#### SOURCE

In my last post, I talked about the new “pinned references” which guarantee that the data at the memory it points to will not, ever, be moved elsewhere.
I explained how they enable giving a safe API to code that could previously only be exposed with unsafe, and how one could go about proving such a thing.
This post is about another application of pinned references—another API whose safety relies on the pinning guarantees: Intrusive collections.
It turns out that pinned references can almost be used for this, but not quite.
However, this can be fixed by extending the guarantees provided by pinned references, as suggested by @cramertj.
The first part is going to explain how intrusive collections could benefit from Pin, were we to accept that additional guarantee.
This part assumes some familiarity with the Pin API, but not with the formal model I introduced previously.
In the second part, I am going to briefly sketch a formal perspective on intrusive collections and the extended pinning guarantees.
This builds on the formal notation I introduced in my last post.
Finally, I will discuss a variant of our “running example” intrusive collection that combines shared references and pinning.
It turns out this variant is actually incompatible with the formal model from the last post, but the model can be extended to fix this.
Hiwever, this extended model will actually call for a change to the Pin API (or rather, for a revert to an earlier version).
This is amazing–I suspected we could do some intrusive stuff in Rust using pinning, but I did not think we’d be able to decouple intrusive elements from the collection lifetime in this way because of the Drop restrictions! That would seriously remove one of the biggest cases safe Rust currently can’t handle–references from an older collection to a newer one, where the reference does have a lifetime statically known not to outlive the thing it’s pointing to, but the enforcement mechanism is dynamic. One wonders whether some primitives could be constructed for making actually implementing the intrusive collections easier, but that’s less important.
It definitely seems like it would be a good idea to change the API now if we are ever going to do it. And it makes sense to do so, anyway, unless there are soundness holes with the shared one.

########
#### RECORDS

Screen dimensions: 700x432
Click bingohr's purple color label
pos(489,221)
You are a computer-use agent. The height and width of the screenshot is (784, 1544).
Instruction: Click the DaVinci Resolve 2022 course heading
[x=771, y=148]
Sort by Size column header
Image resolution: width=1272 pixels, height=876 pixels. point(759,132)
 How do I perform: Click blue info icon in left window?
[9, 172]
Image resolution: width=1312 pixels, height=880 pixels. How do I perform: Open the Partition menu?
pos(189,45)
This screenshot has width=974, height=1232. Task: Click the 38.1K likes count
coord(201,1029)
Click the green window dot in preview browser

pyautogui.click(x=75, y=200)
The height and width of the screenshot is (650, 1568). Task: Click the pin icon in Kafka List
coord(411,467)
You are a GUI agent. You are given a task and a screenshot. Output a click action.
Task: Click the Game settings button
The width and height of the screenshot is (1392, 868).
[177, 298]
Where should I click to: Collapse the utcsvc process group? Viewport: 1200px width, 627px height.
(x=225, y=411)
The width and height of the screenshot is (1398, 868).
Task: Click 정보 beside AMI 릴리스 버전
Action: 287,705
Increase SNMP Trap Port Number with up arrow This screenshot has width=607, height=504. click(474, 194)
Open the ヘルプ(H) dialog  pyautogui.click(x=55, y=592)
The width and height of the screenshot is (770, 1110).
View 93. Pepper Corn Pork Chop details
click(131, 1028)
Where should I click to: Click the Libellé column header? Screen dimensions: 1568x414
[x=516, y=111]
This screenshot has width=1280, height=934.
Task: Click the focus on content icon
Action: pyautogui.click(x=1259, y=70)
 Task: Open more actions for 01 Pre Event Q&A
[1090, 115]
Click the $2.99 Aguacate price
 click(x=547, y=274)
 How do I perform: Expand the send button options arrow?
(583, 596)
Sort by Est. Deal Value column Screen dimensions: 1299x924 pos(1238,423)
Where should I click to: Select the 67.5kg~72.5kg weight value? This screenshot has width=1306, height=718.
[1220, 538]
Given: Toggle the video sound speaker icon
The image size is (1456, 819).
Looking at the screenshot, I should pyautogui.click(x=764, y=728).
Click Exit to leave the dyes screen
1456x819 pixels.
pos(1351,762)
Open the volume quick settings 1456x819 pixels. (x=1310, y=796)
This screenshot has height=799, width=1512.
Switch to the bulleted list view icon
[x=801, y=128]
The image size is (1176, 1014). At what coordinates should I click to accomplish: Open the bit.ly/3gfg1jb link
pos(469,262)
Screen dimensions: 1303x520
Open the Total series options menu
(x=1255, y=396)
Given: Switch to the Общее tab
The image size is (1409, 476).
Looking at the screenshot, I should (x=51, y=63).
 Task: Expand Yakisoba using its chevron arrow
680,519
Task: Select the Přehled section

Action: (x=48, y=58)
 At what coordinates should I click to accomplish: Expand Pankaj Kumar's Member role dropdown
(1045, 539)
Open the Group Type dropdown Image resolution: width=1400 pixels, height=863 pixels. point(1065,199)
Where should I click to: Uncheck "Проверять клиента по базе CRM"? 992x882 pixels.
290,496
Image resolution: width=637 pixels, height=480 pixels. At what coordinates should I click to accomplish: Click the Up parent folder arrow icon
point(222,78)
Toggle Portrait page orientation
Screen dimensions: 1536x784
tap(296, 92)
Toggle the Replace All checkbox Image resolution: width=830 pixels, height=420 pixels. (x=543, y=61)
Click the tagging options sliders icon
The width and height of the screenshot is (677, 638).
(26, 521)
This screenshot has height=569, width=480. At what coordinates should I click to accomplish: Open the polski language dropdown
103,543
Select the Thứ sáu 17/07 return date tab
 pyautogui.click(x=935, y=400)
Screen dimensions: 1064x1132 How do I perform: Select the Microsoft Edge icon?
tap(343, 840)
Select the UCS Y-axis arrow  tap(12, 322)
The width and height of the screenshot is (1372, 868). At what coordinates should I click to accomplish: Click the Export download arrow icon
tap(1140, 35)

########

EXERCISES:
[1] In the pinned-references post, who suggested extending the guarantees provided by pinned references?
[2] Copy the passage of the pinned-references post that begins at the words "This is amazing–I" and stops after "the shared one.".
[3] List what the pinned-references post says its first part, second part, and final part will each cover.

SOLUTIONS TO EACH TASK:
[1] @cramertj

[2]
This is amazing–I suspected we could do some intrusive stuff in Rust using pinning, but I did not think we’d be able to decouple intrusive elements from the collection lifetime in this way because of the Drop restrictions! That would seriously remove one of the biggest cases safe Rust currently can’t handle–references from an older collection to a newer one, where the reference does have a lifetime statically known not to outlive the thing it’s pointing to, but the enforcement mechanism is dynamic. One wonders whether some primitives could be constructed for making actually implementing the intrusive collections easier, but that’s less important.
It definitely seems like it would be a good idea to change the API now if we are ever going to do it. And it makes sense to do so, anyway, unless there are soundness holes with the shared one.

[3]
- First part: how intrusive collections could benefit from Pin, if the additional guarantee were accepted
- Second part: a brief sketch of a formal perspective on intrusive collections and the extended pinning guarantees
- Final part: a variant of the "running example" intrusive collection that combines shared references and pinning